When a fire breaks out in a utility tunnel, a city’s communication function, power supply function, gas supply function, etc., can be interrupted, thus resulting in paralysis of the city’s main functions [
3,
6,
7,
8]. Most studies examining fires in utility tunnels have mainly focused on the temperature inside the space [
7,
8]. Additionally, partial fire characteristics were reflected by establishing a theoretical model that simplified the internal structure of the field and utility tunnels. Partial fire properties are related to the propagation of flames on the surface of a material. The flame spread length is the only such property that is currently reflected in the cable’s fire-retardant performance standard. It is important to more comprehensively evaluate the fire risk of cables installed in utility tunnels, as overloading of cables represents the main cause of fires in utility tunnels. In addition to disrupting a city’s communication network and power supply, cable fires also generate toxic gases from the burning of the cable sheath, which interfere with firefighting activities [
9,
10]. These harmful gases are also released to the outside through ventilation, which may harm local residents.

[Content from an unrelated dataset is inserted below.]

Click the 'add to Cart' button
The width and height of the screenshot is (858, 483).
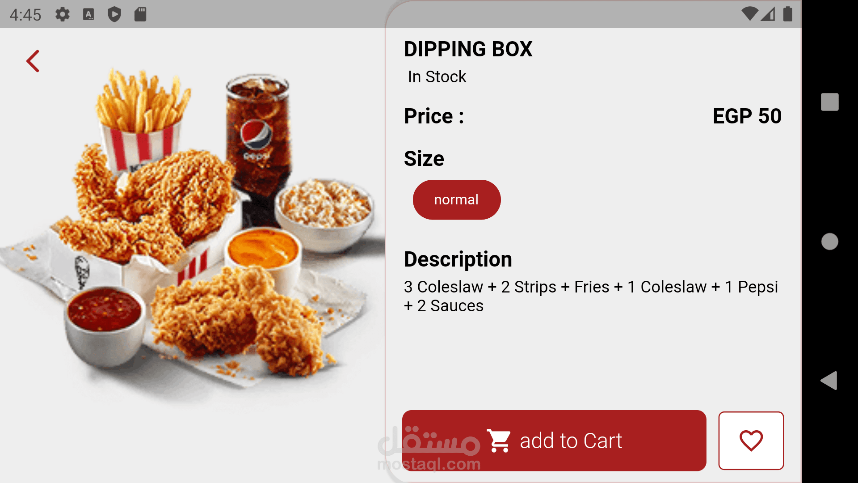point(554,441)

Despite these risks, there are currently no specific evaluation criteria for the fire risk of cables installed in utility tunnels. The existing fire-retardant performance regulations of cables stipulates that they cannot be used below a certain performance level, which is ascertained by conducting a fire-retardant performance evaluation test [
9,
10,
11]. However, when only the performance level is used as a criterion, only the flame is considered, so such an evaluation is limited by not considering all the risk factors of a cable fire. Issues such as the amount of heat released in the event of a cable fire and the type and amount of toxic gases are currently not included in regulations related to the fire-retardant performance of cables [
11,
12,
13]. It is therefore necessary to update the risk factors that are included in these regulations to allow for the safer installation of cables in utility tunnels.
Analyzing previous studies shows that existing research related to cable fires applied to utility tunnels has mainly been focused on the methods that can be used to calculate the amount of heat generated from a flame or suppress the spread of a flame [
2,
3,
4,
5,
6,
7,
8,
9,
10]. Bian et al. [
2] designed a system using a sensor that detects initial heat in the event of a fire in cables. Ye et al. [
3] designed fire accident scenarios in utility tunnels and simulated the fire spread speed. In this work, the important factors were considered to be the vertical and horizontal temperature, and the temperature flow of the smoke was also analyzed to identify the safe section in the tunnel. An et al. [
6] tried to demonstrate the relationship between the combustion characteristics (HRR, THR, and MLR) and heat flux of an optical cable applied within the cable through a cone calorimeter analysis. Studies examining the toxicity of combustion products of cables in enclosed spaces have also been conducted [
14,
15,
16]. Those studies analyzed the thermal characteristics and components of the hazardous gases of combustion products by utilizing power cables with specifications applied to utility tunnels. However, for power cables, which are the main source of ignition in the event of a fire in a tunnel, the standards regulating the fire-retardant performance have limitations in that the harmfulness of gas and the characteristics of thermal decomposition due to combustion are not reflected.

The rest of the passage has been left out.